As chief prosecutor for 14 years in Miami, she had built a reputation for her rock-solid integrity and as a fair but brusque and - at 6ft 2in tall - physically imposing boss.

Within weeks of her appointment she faced the greatest challenge of her career: confronting followers of self-proclaimed prophet David Koresh at the Branch Davidian compound near Waco, Texas.

Koresh had already killed four federal officers and had withstood a stand-off with the FBI lasting several weeks when Janet Reno was asked to authorise a raid of the compound.

She gave the go-ahead for the agents to storm the building with tear gas, believing reports that children were being abused inside, but the assault went horribly wrong. The compound went up in flames, leaving more than 80 people dead, including 25 children. The debacle was seen live on national television.

Later that day, an anguished-looking Reno went on television, saying that she took full responsibility and offering to resign. Viewers, unaccustomed to forthrightness from those in high office, were stunned. She was deluged with messages of support and by the summer had become the most popular person in the Clinton cabinet. "Reno is pure oxygen in a city with thin air and she's gone to its head," declared Time magazine.

While she continued to win praise for her integrity, her popularity waned and her relations with the Washington establishment came under strain. She was never part of the Clinton inner circle, and her preference for kayaking on the Potomac River over hobnobbing on the capital's cocktail circuit meant that she never became part of anyone else's.

Even though she served in the Clinton cabinet for two terms, her relationship with the occupants of the White House was tested by her decision to let an independent inquiry into a failed Clinton land deal in Arkansas, the so-called Whitewater investigation, expand to include Clinton's sexual relationship with Monica Lewinsky, an episode that led to his impeachment.

Republicans, on the other hand, accused her of protecting Clinton and Vice-President Al Gore when, in 1997, she refused to allow an independent counsel to investigate allegations of fundraising improprieties in the White House.

Nor did she endear herself to journalists. Even veteran reporters came to dread her terse rebuke: "You haven't done your homework, have you?"

Her homely appearance and awkward manner made her a regular butt of jokes for late-night comedians.
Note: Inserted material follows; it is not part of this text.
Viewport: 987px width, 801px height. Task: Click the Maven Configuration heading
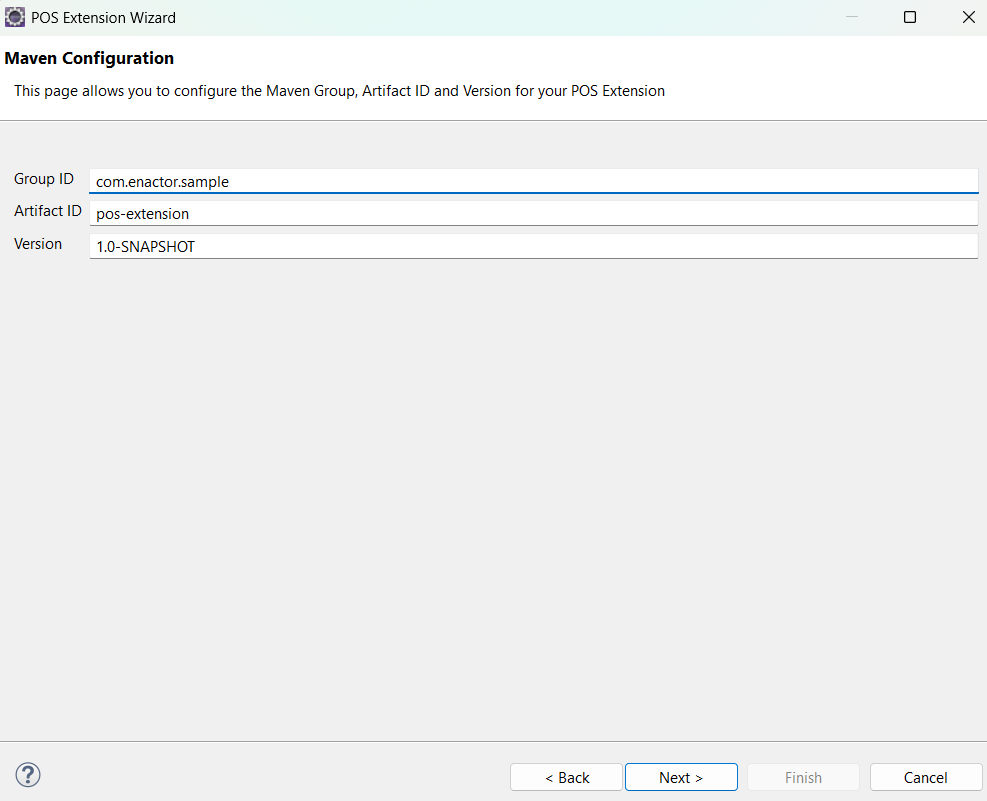click(89, 58)
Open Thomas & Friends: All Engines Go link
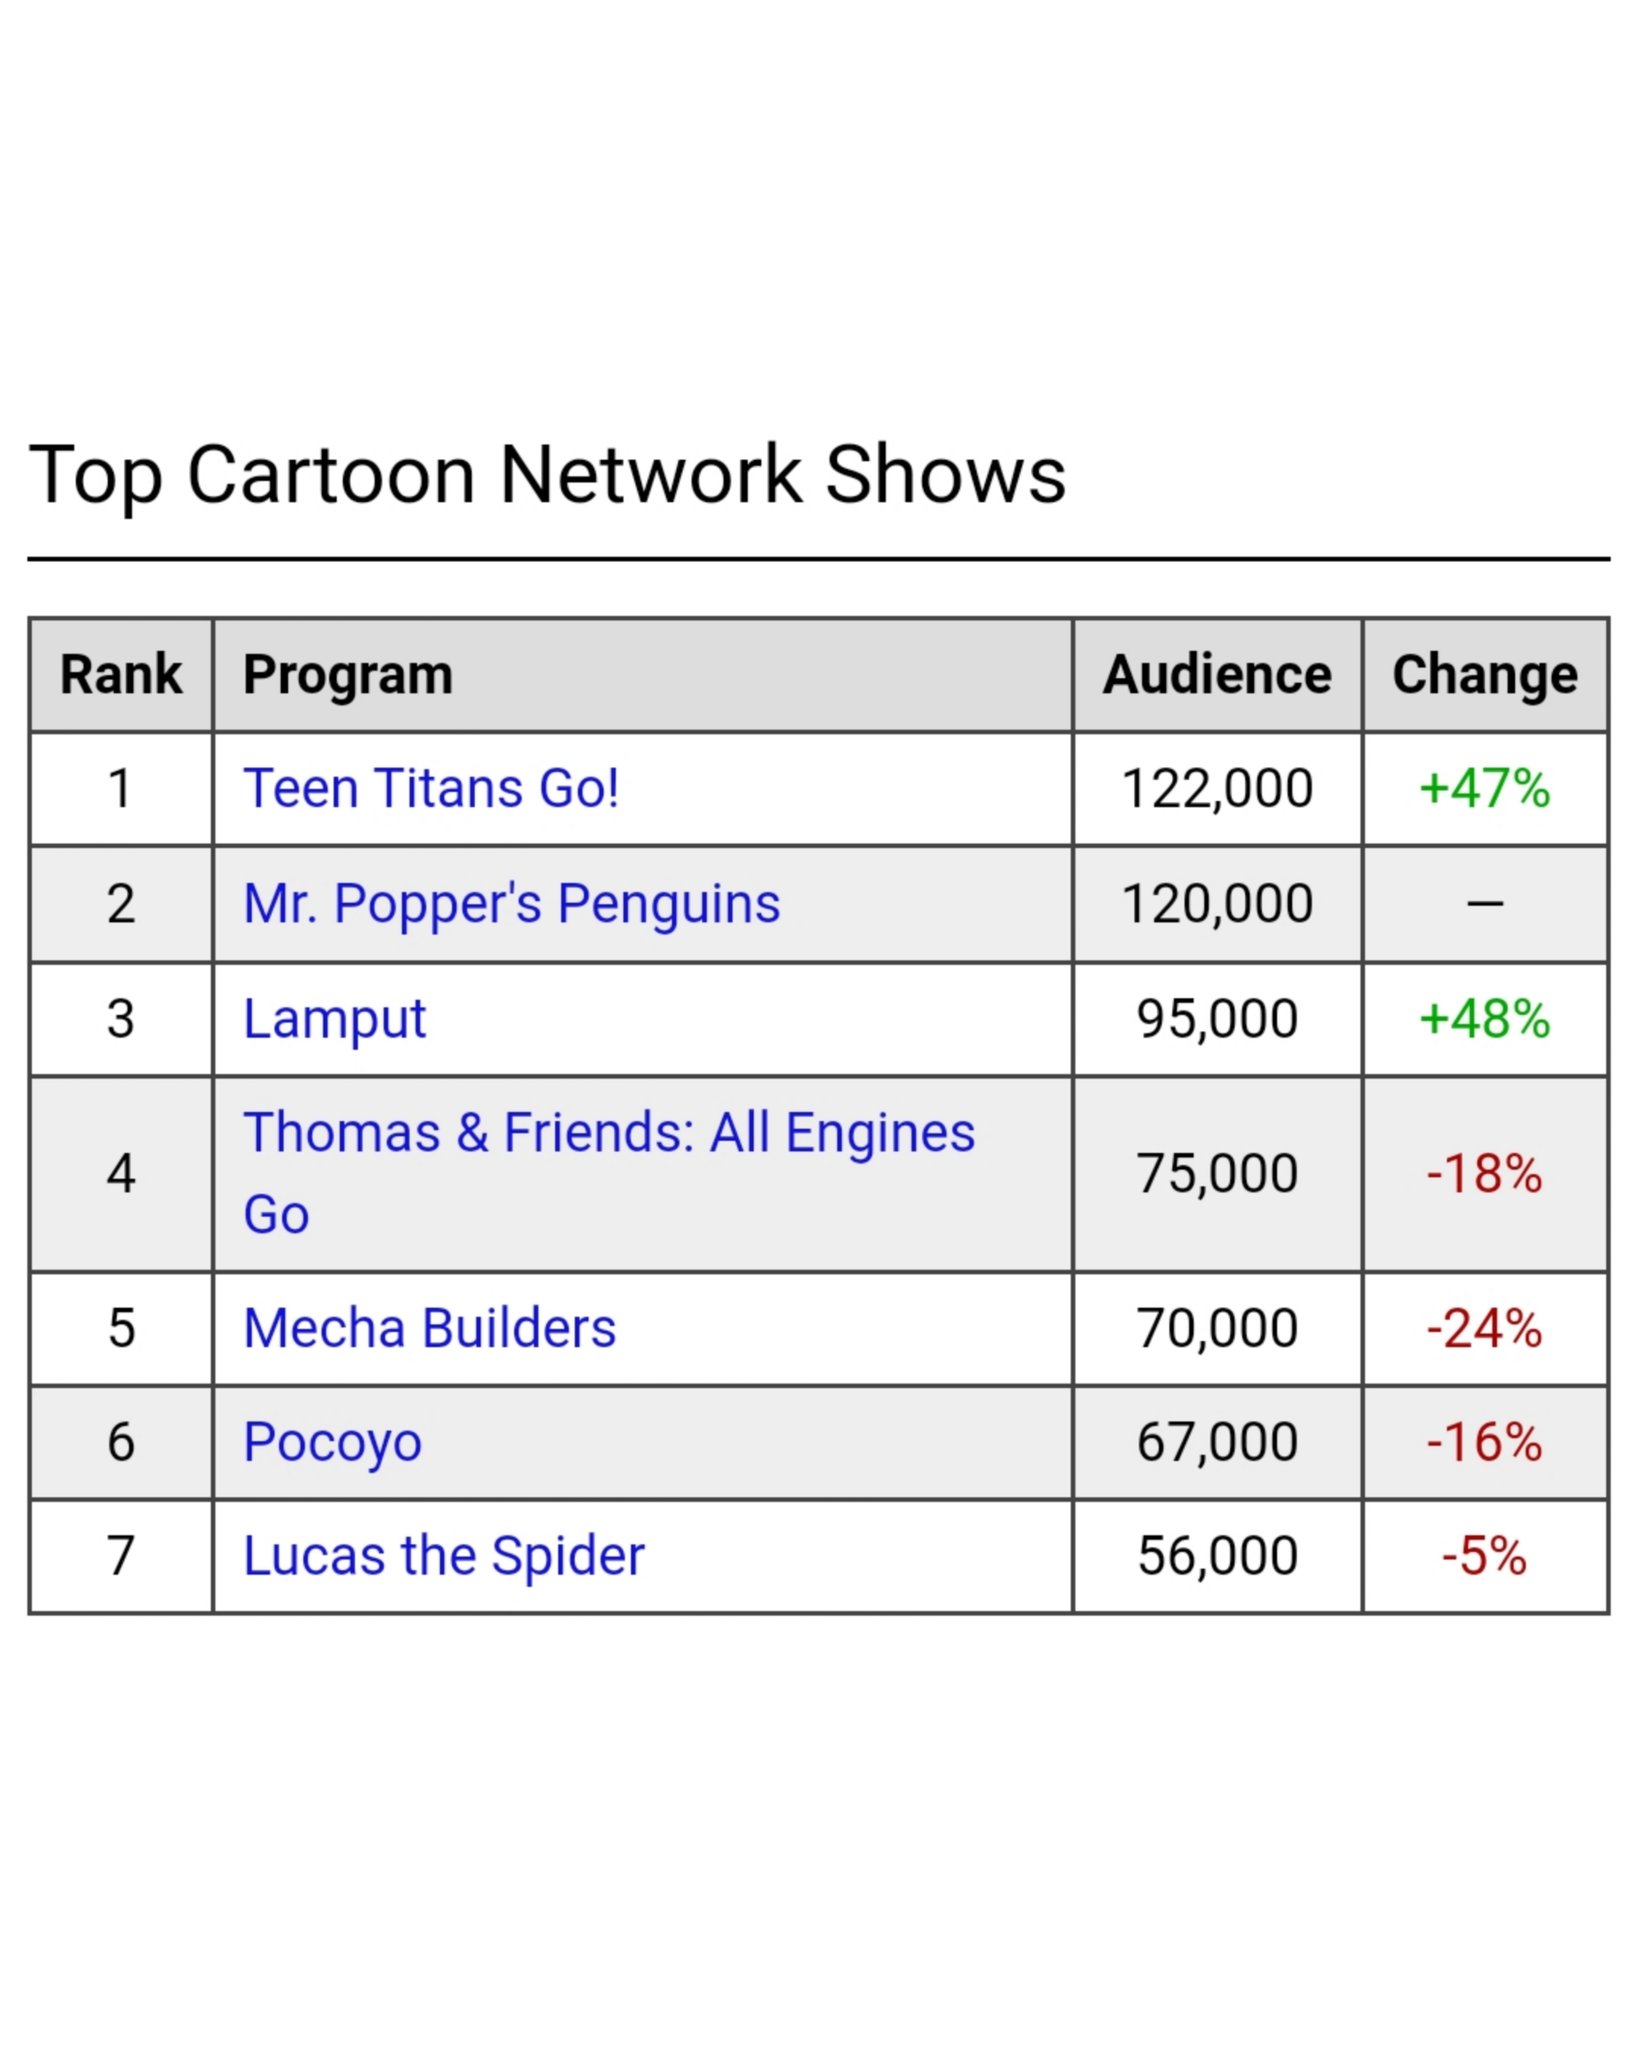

Reno had progressive views, notably on capital punishment and abortion, but often found her principles tested by circumstances. She authorised prosecutors to seek the death penalty for Timothy McVeigh, responsible for the 1995 bombing in Oklahoma City which killed 168 people and injured scores more.

He was killed by lethal injection in June 2001, the first federal execution since 1963.

In 2000, late in her term as attorney general, she intervened in the case of Elian Gonzalez, a six-year-old Cuban boy whose mother had drowned as the pair attempted to flee to the United States, and whose Miami relatives were refusing to comply with a court order that he should be returned to his father in Cuba. Faced with their intransigence, she authorised federal agents to seize the child; a photograph of a border patrol agent pointing a gun at the young boy was plastered all over the newspapers. Many Cuban Americans never forgave her.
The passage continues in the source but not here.